En los años 50, muchos enfermos mentales con plena conciencia de su enfermedad se negaban a ser internados para un corto periodo de tiempo en los grandes psiquiátricos -en aquel entonces llamados también “manicomios” o “sanatorios”- y reclamaban una alternativa asistencial. Por este motivo, los familiares de este perfil de pacientes acudieron a Sor Silvestra Ros, en aquel entonces Superiora General de la Congregación de las Hermanas Hospitalarias para sugerirle que creara una pequeña institución hospitalaria en la que se pudiesen practicar los tratamientos más modernos sin necesidad de ingresar en los grandes psiquiátricos y sin influencias ambientales negativas.
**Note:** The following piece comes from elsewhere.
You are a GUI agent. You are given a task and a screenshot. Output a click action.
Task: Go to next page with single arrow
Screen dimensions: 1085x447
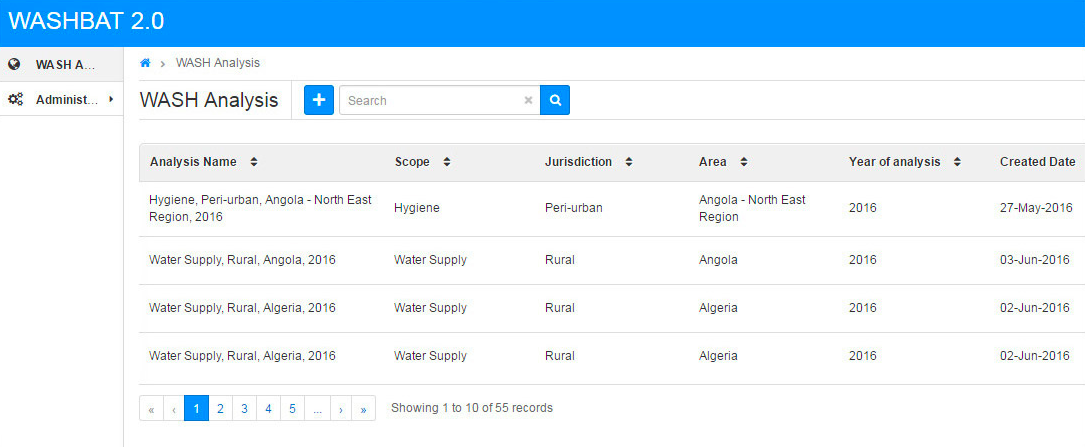click(340, 408)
Esta petición encontró inmediata comprensión por parte de la Superiora General y su Consejo, que decidió poner en marcha un proyecto que culminaría en 1959 con el Hospital Mare de Déu de la Mercè en el actual barrio de Horta de Barcelona. Desde sus comienzos, la Psicoclínica gozó de un reconocido prestigio, no sólo porque venía a cubrir las necesidades de un amplio sector de la sociedad, sino también por su situación geográfica, al ocupar una zona de las más saludables y menos contaminadas de Barcelona. El hecho de estar situada en una zona alta de Barcelona con fácil acceso a la ciudad, pero alejada del ruido y de la polución propia de las grandes urbes, convirtió este centro en un lugar idóneo para la recuperación de los pacientes.

Hospital Mare de Déu de la MercèA partir del año 1989, la Psicoclínica Mare de Déu de la Mercè inició un proceso de cambio de posicionamiento institucional y arquitectónico que la sumergió en una profunda reconversión. Ésta comenzó con la incorporación del centro a la Red de Asistencia Pública a través de la concertación de 20 camas de larga estancia sociosanitaria de psicogeriatría con el programa “Vida Als Anys”. A su vez, en el año 1990, la Psicoclínica inició una fase de remodelación de su estructura arquitectónica que finalizó en el año 1996 con la inauguración de unas nuevas instalaciones de gran funcionalidad y confort . Paralelamente, a lo largo de este periodo se siguió incrementando la concertación y la apertura de nuevos servicios de ámbito sociosanitario y, a partir del año 2001, la concertación con la Administración Pública se hizo extensiva al ámbito de la salud mental.